2024-09-16 06:32 PM
I am looking to design a split keyboard that requires USB communication between two keyboard halves and a host computer. The left half will have a USB-C connection to a host computer and appear as a USB HID with regular keyboard functionality. This connection will also source power from the host.
The left half will also have a USB-C connection to the right keyboard half providing power to the right.
The right half will have a USB-C connection to the left half and must source power from the left half.
Keeping cost low is critical so the USB-C connection between the halves would not need to use standard USB-C communication and could implement a USB alternate mode as per the USB-C specification and then use UART between the MCUs.
The STM32G0B1xB/xC/xE series have two USB Type-C Power Delivery controllers available. Would I be able to use UCPD1 on the left half PCB to negotiate power delivery from the host computer and establish a USB 2.0 connection to the host.
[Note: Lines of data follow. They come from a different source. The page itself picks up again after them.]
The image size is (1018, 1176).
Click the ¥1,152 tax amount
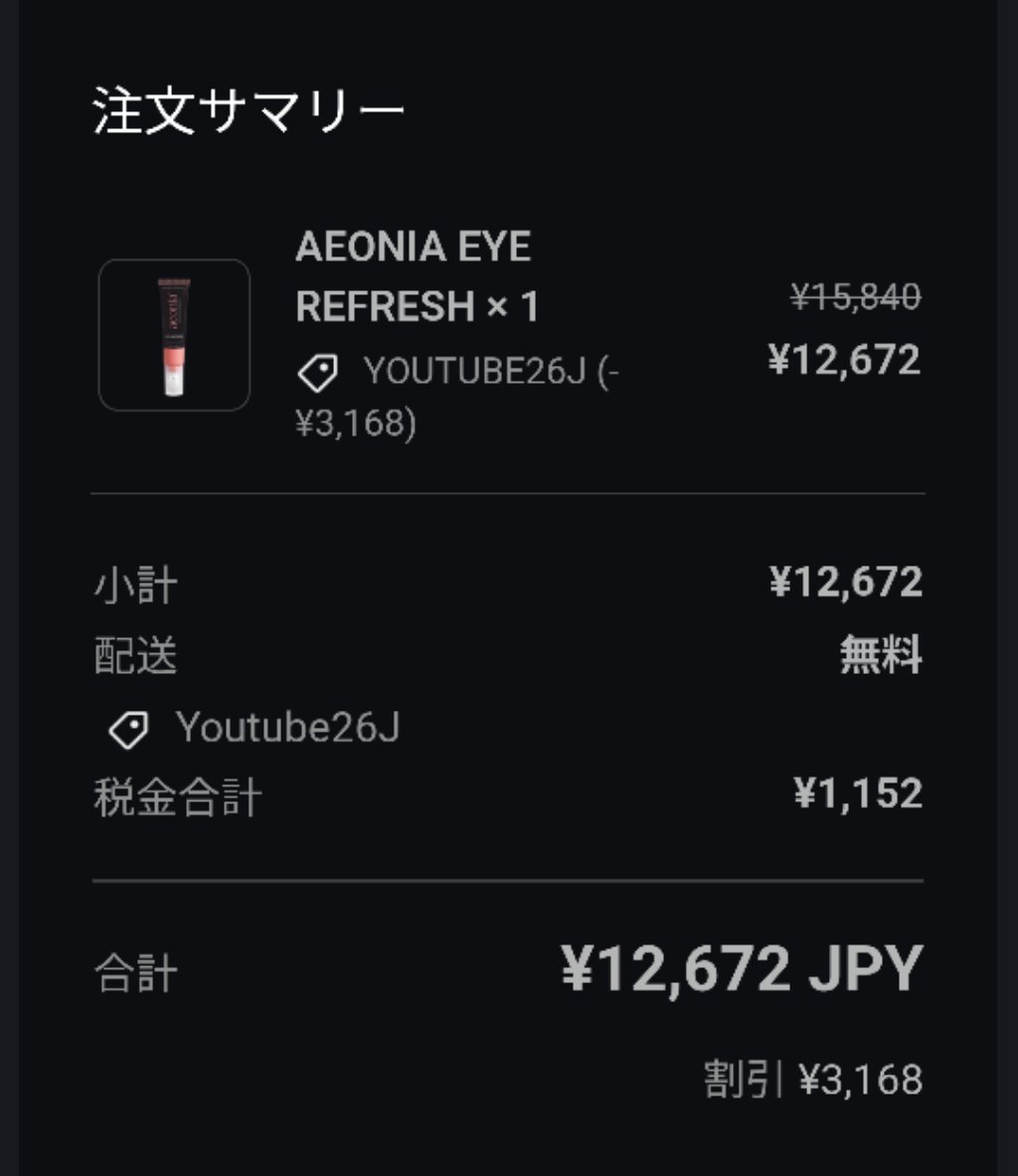(x=858, y=793)
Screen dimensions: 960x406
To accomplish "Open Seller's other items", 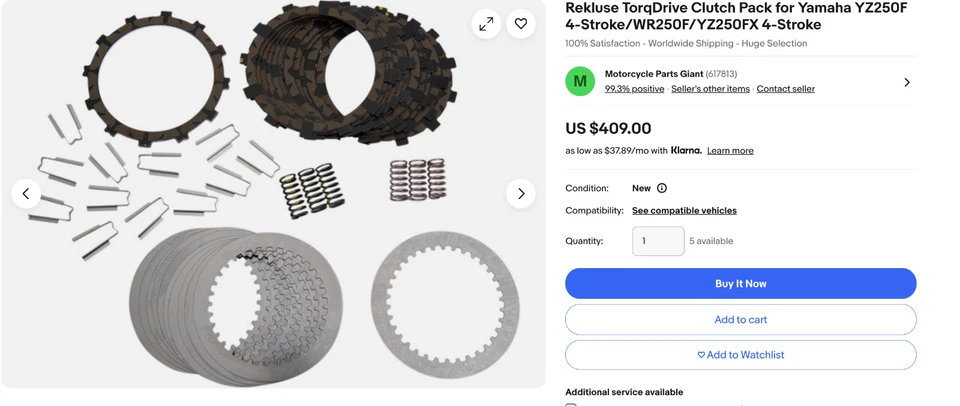I will 710,89.
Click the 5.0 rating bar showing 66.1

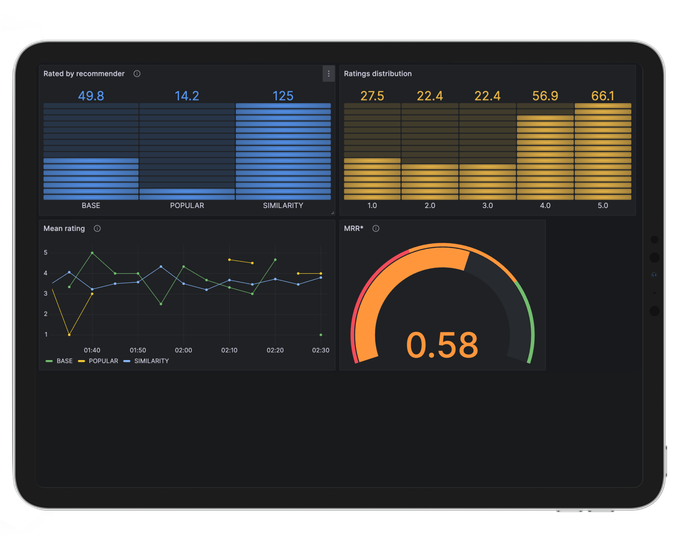coord(603,150)
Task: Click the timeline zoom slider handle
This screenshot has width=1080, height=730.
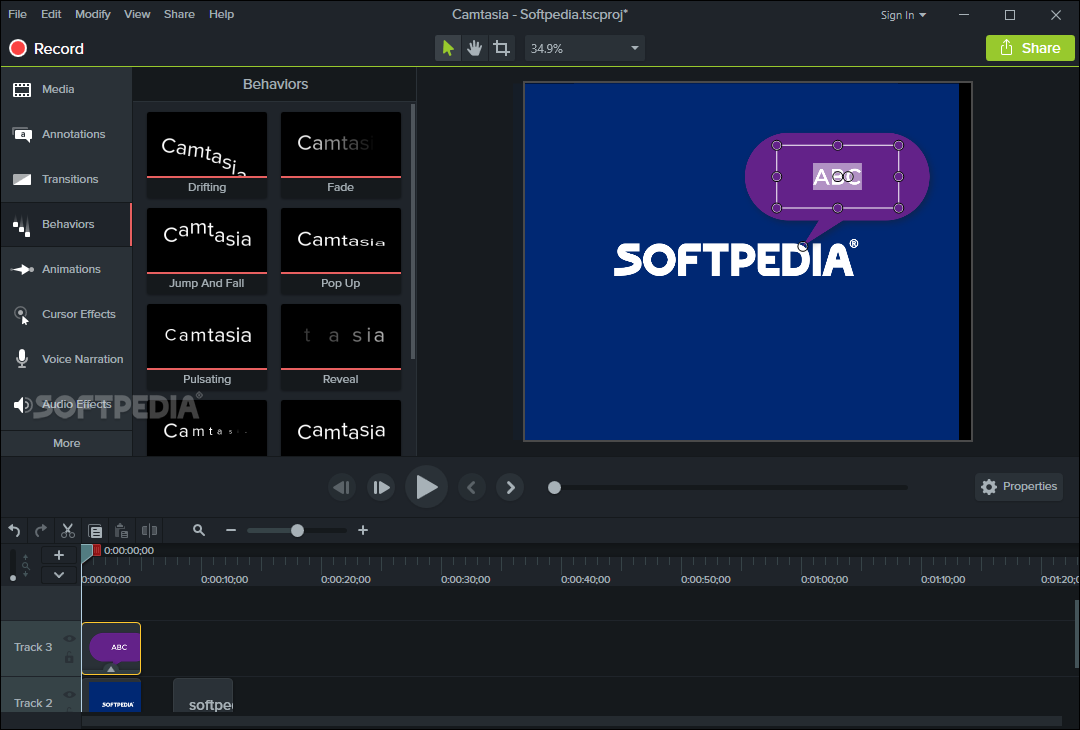Action: click(297, 531)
Then use the UCPD2 to connect to the right half PCB and establish an alternate mode using UART on the SBU1&SBU2 pins, with the left half sourcing power and the right sinking power.
All USB-C connections would need to be USB compliant.
2024-09-16 07:05 PM
Why not just put a USB HUB chip in the left half?
Jacob
2024-09-17 06:10 PM
Using a hub would mean it appears as two separate devices? I need the halves to communicate with each other then appear to the host as one device.